Türkiye sonuna kadar ısrar etmeli

İsmail Yaşa

Cumhurbaşkanı Recep Tayyip Erdoğan, İsveç ve Finlandiya’nın NATO’ya üyelik başvurularının mevcut koşullarda Ankara tarafından veto edileceğini net bir şekilde dile getirdi ve gerekçesini açıkladı.

Rusya’nın Ukrayna’yı işgal girişimi üzerine paçaları tutuşan her iki İskandinav ülkesi de Türkiye’nin güvenliğini ve toprak bütünlüğünü tehdit eden bölücü terör örgütü PKK’ya ve uzantılarına destek veriyor.

Özellikle İsveç, Erdoğan’ın ifadesiyle adeta “terör örgütlerinin kuluçka merkezi” haline gelmiş durumda.

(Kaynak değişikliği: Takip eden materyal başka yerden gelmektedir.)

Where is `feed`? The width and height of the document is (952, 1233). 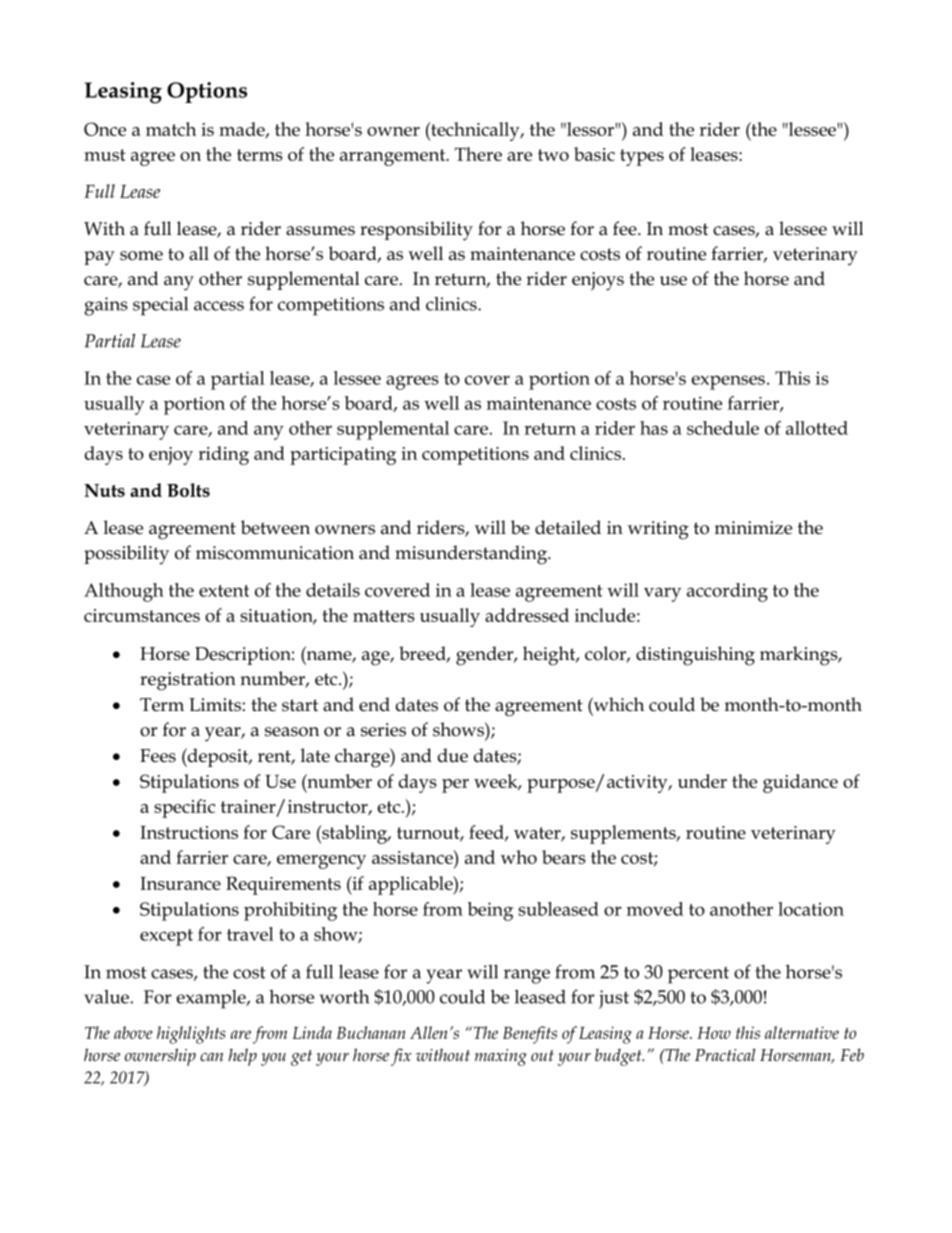
feed is located at coordinates (487, 833).
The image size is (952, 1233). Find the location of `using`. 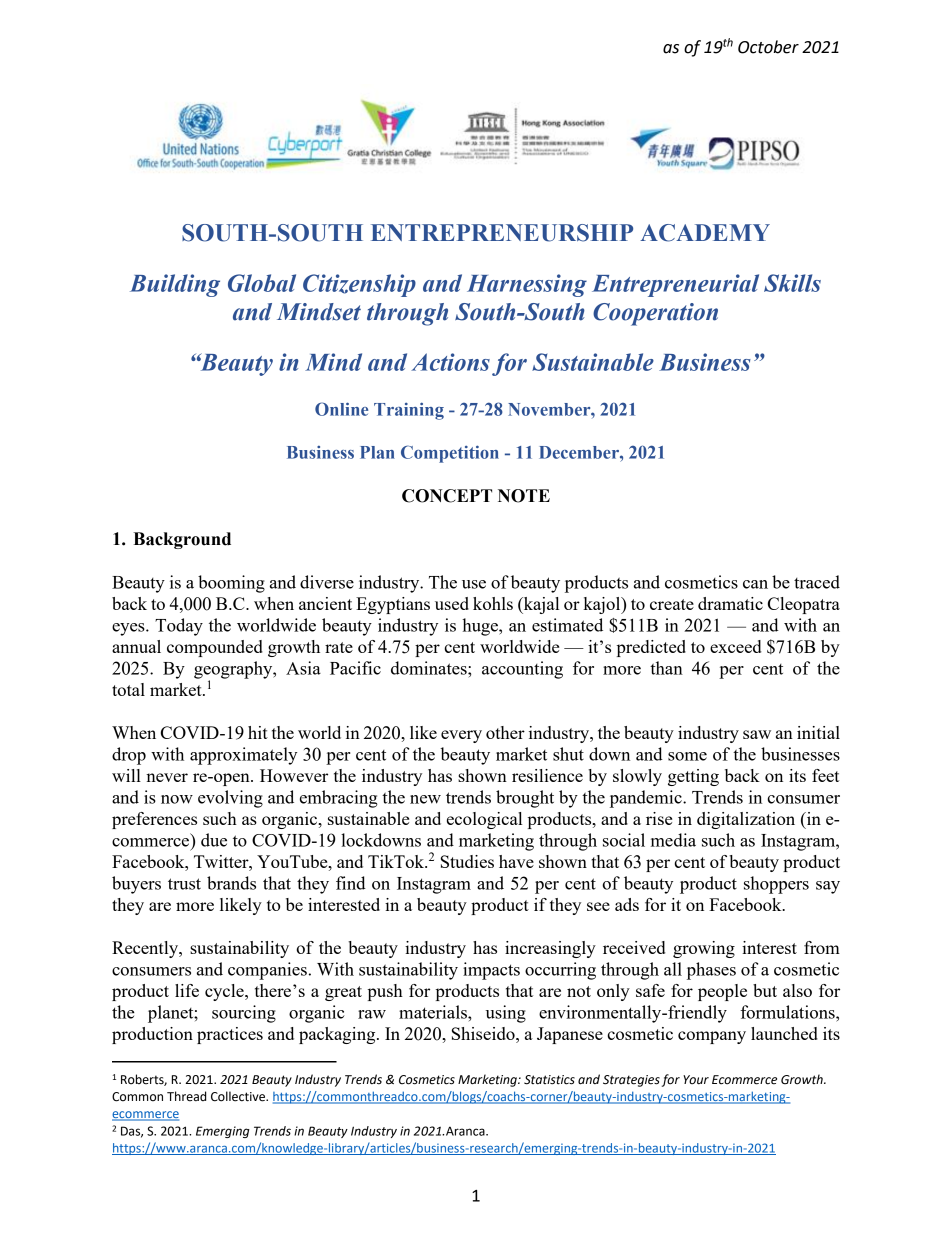

using is located at coordinates (505, 1014).
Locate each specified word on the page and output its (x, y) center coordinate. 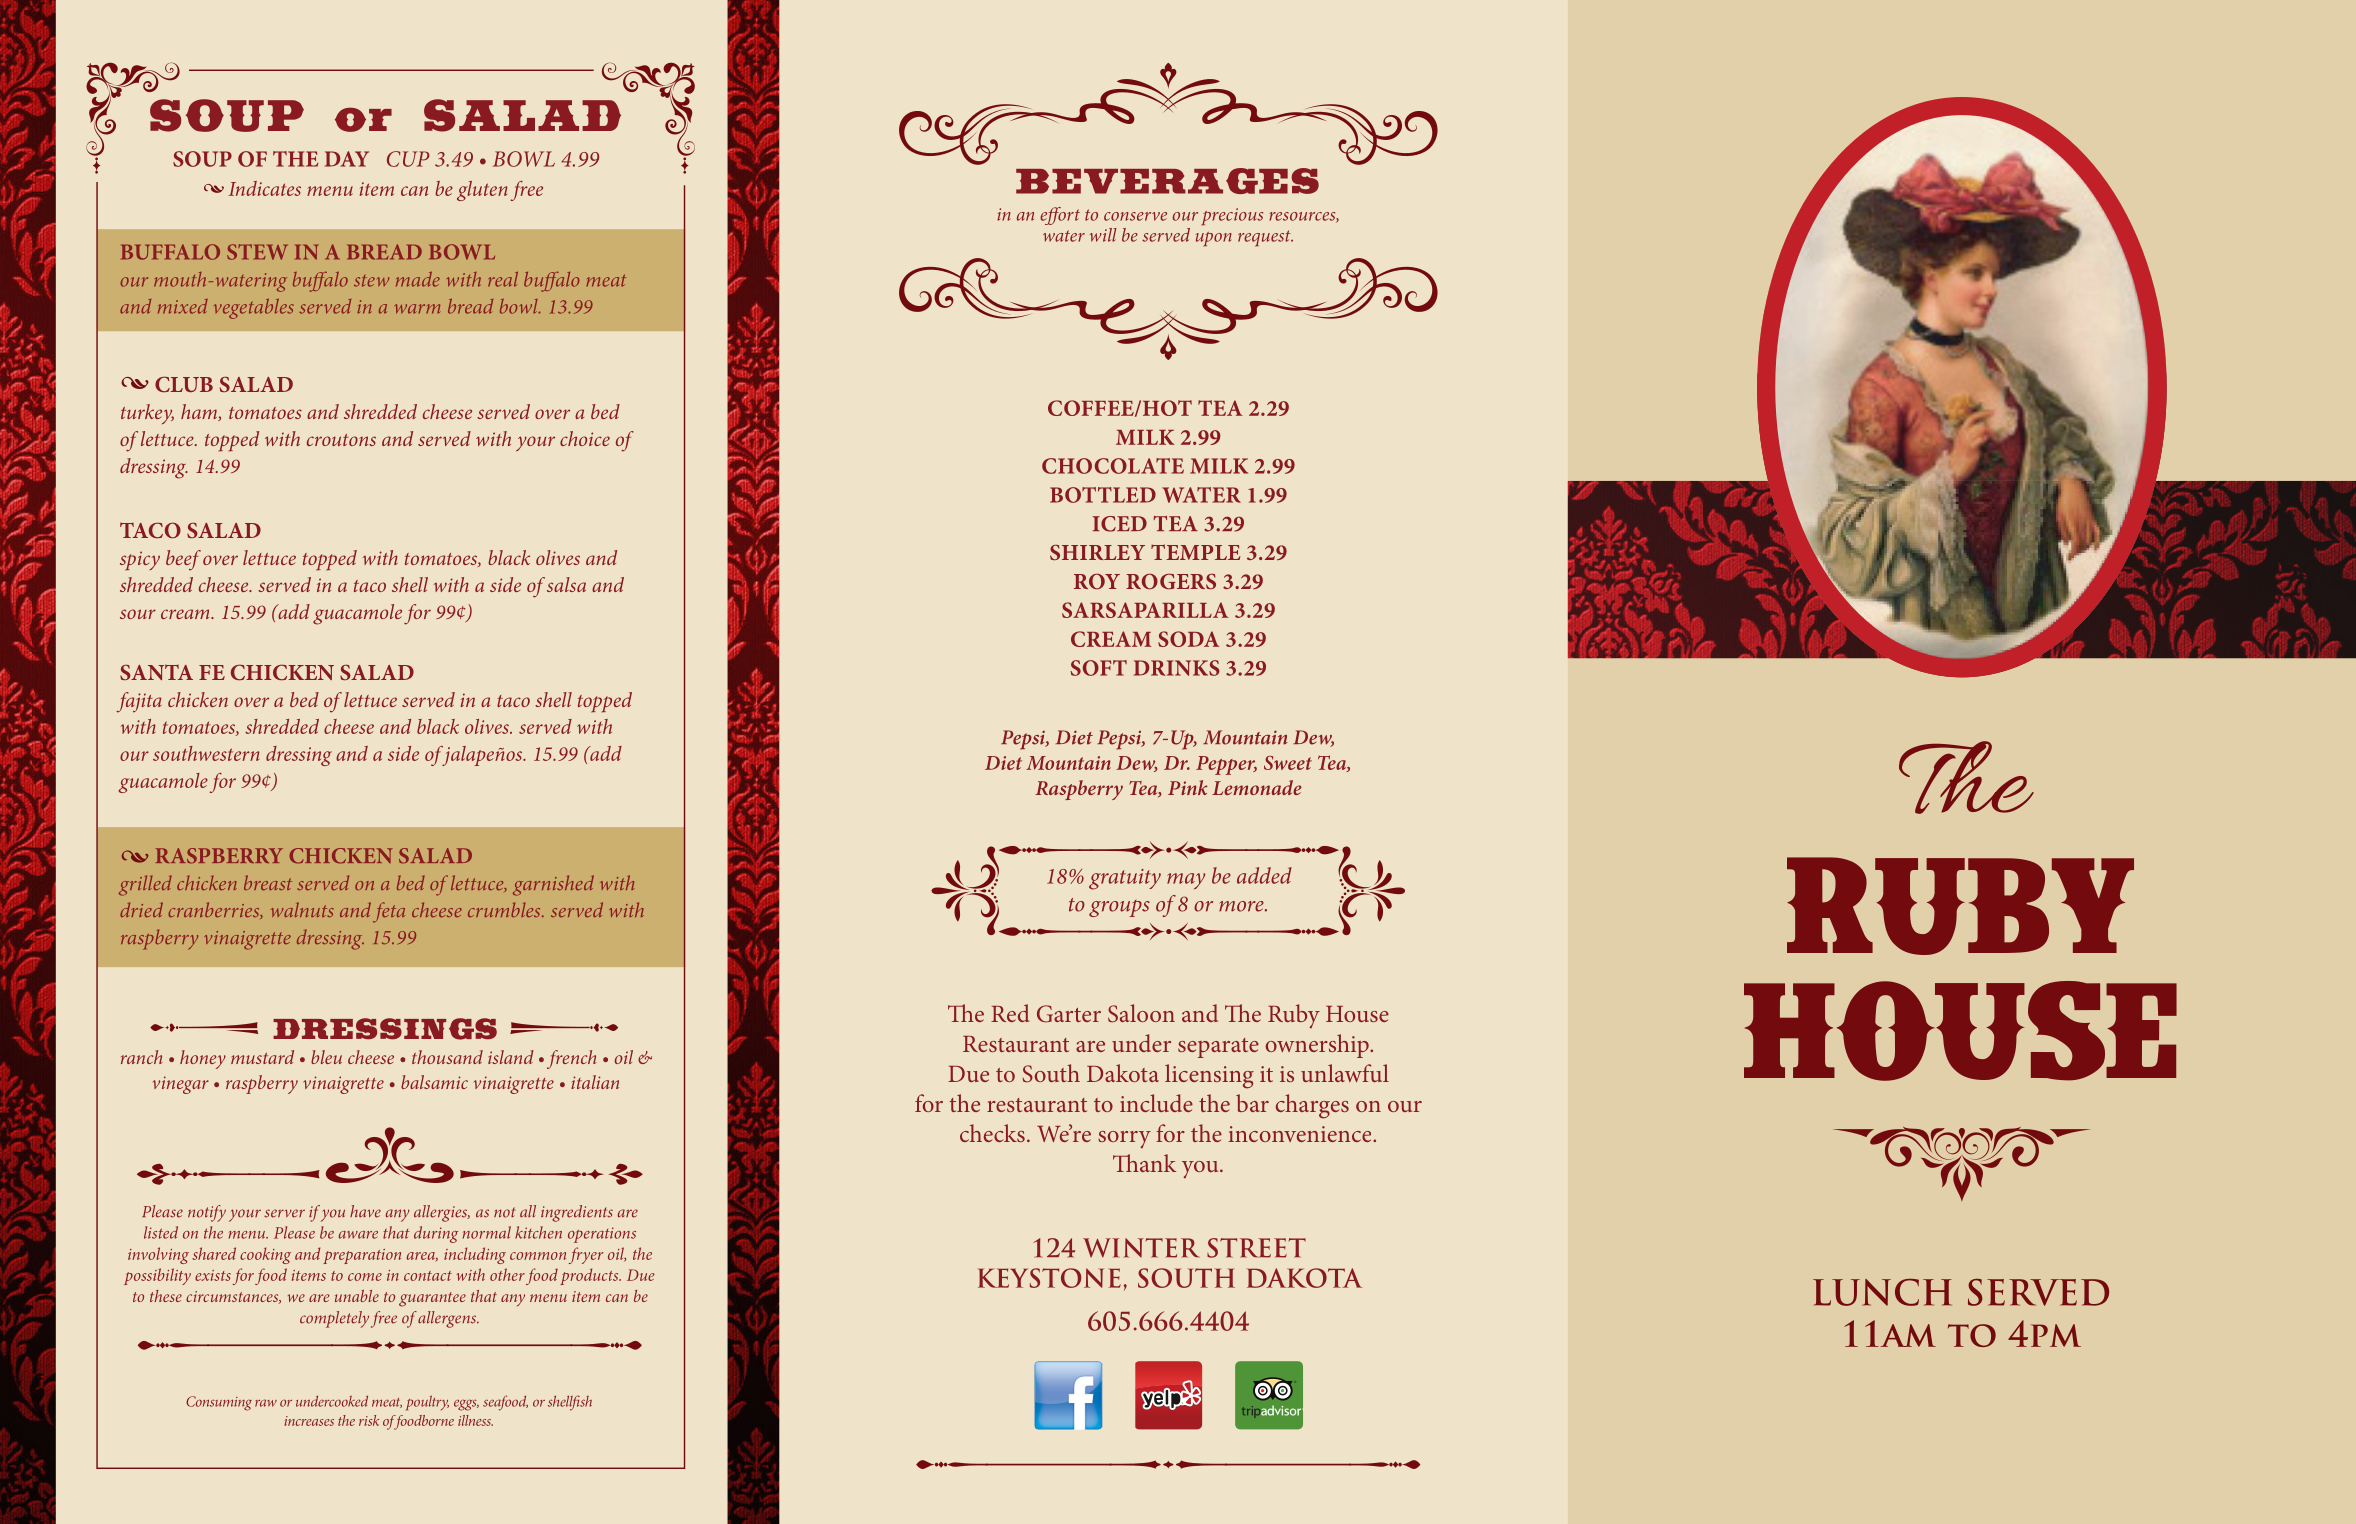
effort (1060, 216)
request (1265, 238)
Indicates (264, 188)
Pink (1187, 787)
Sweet (1288, 763)
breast (268, 882)
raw (266, 1403)
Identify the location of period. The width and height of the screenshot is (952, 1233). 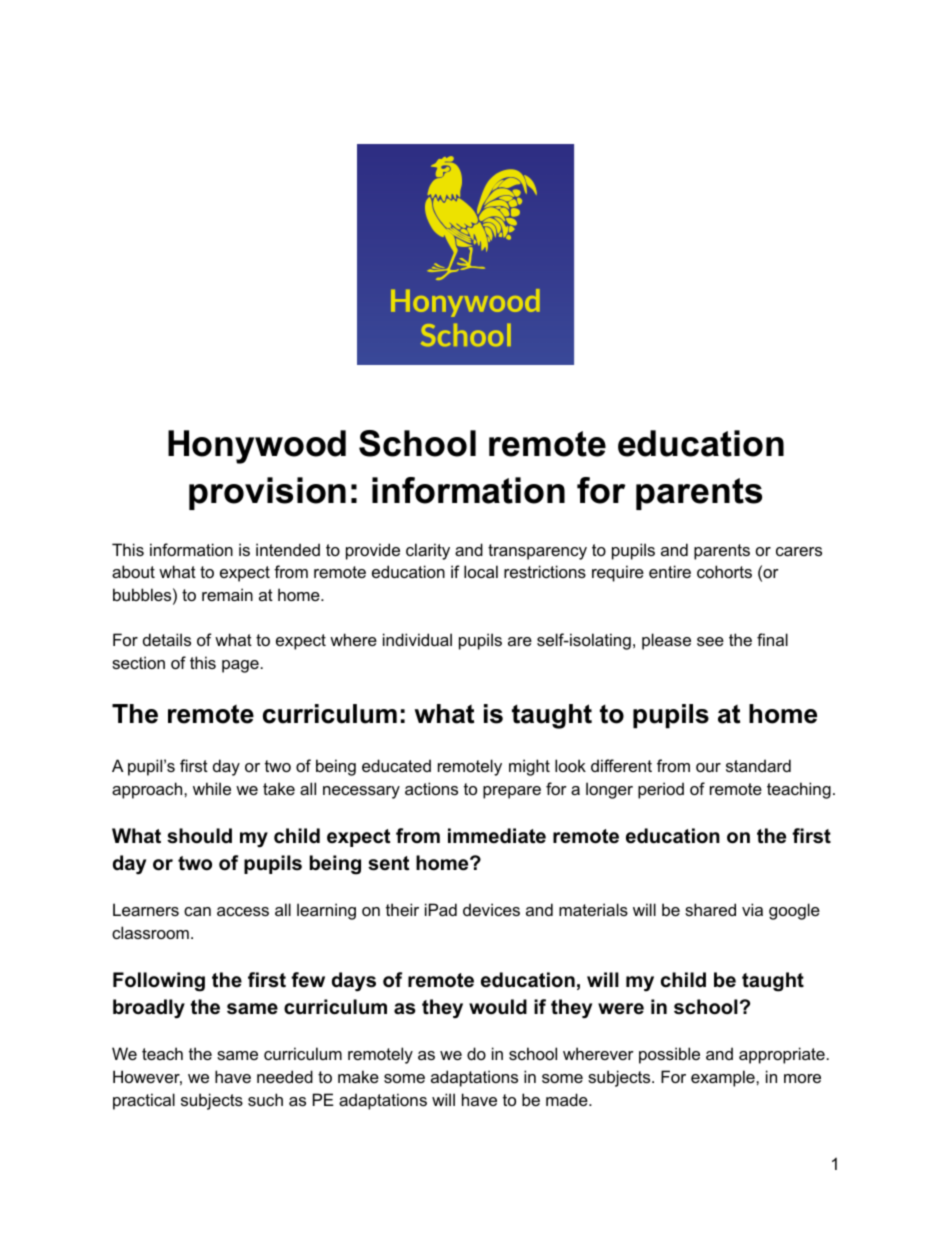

Hal böyleyken Türkiye’den milli güvenliğine yönelik tehditlere destek veren ülkelerin NATO gibi bir güvenlik teşkilatına üye olmalarına yeşil ışık yakması nasıl istenebilir?

Normalde İsveç ve Finlandiya ile onların NATO’ya üye olma girişimlerini destekleyenlerin Ankara’nın karşısına böyle bir taleple çıkarken utanmaları ve yüzlerinin kızarması gerekir.

Fakat büyük bir yüzsüzlükle ve yaptıklarının farkında değillermiş gibi Türkiye’yi suçlu göstermeye çalışıyorlar.

İsveç’in Türkiye’den NATO üyeliğine engel çıkarmamasını istediği gün PKK militanları Stockholm’ün göbeğinde ve polis himayesinde terör örgütü paçavrası açıp gösteri yapıyordu.

Erdoğan’ın ortaya koyduğu haklı tavır üzerine Batı medyası “Türkiye’nin NATO’da yeri var mı?” türünden art niyetli sorularla anında kara propagandaya başladı.

Amaçları Ankara üzerinde psikolojik baskı kurup kendi tavırlarında herhangi bir değişikliğe gitmeden ve Türkiye’nin güvenliğini doğrudan ilgilendiren taleplerini yok sayarak İsveç ve Finlandiya’nın NATO üyeliği için onay almak.

Bu baskıya sonuna kadar direnmek ve taleplerimizin karşılanmasını sağlamak zorundayız.

Daha da ötesi, kamuoyunun ilgisinden yararlanarak İsveç’in ve Finlandiya’nın PKK terör örgütüne verdiği desteği ve aralarındaki kirli ilişkileri deşifre etmeliyiz.

Örneğin, İsveçliler hükümetlerinin İran asıllı PKK yandaşı bir milletvekilinin elinde nasıl oyuncak olduğunu ve onun hatırına terör örgütüne nasıl arka çıktığını öğrenmeliler.

Ankara’nın elinde İsveç’in ve Finlandiya’nın terör örgütlerine verdiği desteği en ince ayrıntısına kadar kanıtlayacak belge ve bilgilerin olduğuna inanıyorum.

Söz konusu delillerden uygun olanlar kamuoyuyla paylaşılıp Türkiye’nin haklı itirazının sebebini tüm dünyaya anlatmamız gerekiyor.

Böylece Türkiye’yi “NATO içinde sorun çıkaran ülke” gibi gösterme çabaları ve Ankara üzerinde psikolojik baskı kurma girişimleri de boşa çıkarılmış olur.

Erdoğan’ın ilk açıklamalarının ardından muhatap ülkelerde “Türkiye biraz mızmızlanır sonra kabul eder”, “Washington üyelik başvurumuzu destekliyorken Ankara engelleyemez” gibi düşünceler hâkimdi.

Olayın ciddiyetin farkında değillerdi.

Türkiye’nin ne kadar kararlı olduğunu bugünlerde az da olsa anlamaya başladılar.

Çünkü geçmişte böyle bir tavırla karşılaşmamışlar.

1980’de Yunanistan’ın NATO’ya dönüş sürecinde görüldüğü gibi, gerekirse “our boys” dedikleri generallere darbe yaptırmış, bir ay sonra da istedikleri onayı almışlar.

Fakat Türkiye artık 40 yıl öncesinin o güçsüz ülkesi değil.

İktidarda da darbeci askerler değil halkın özgür iradesini temsil edenler bulunuyor.

Ankara, her iki ülkeden de boş vaatler yerine somut adımlar ve ileride vazgeçilecek sözler değil sağlam güvenceler bekliyor.

“PKK’yı zaten terör örgütü kabul ediyoruz”, “YPG ile PKK aynı değil” ve benzeri asılsız hikâyeleri dinlemeye hiç vakti yok.

İsveç ve Finlandiya NATO’ya üye olmak istiyorlarsa önlerinde iki seçenek var:

Ya Türkiye’nin meşru taleplerini kabul edecekler ya da bekleyip gelecek yıl yapılacak seçimlerde Erdoğan’ın kaybetmesi ve muhalefetin adayının kazanması için dua edecekler.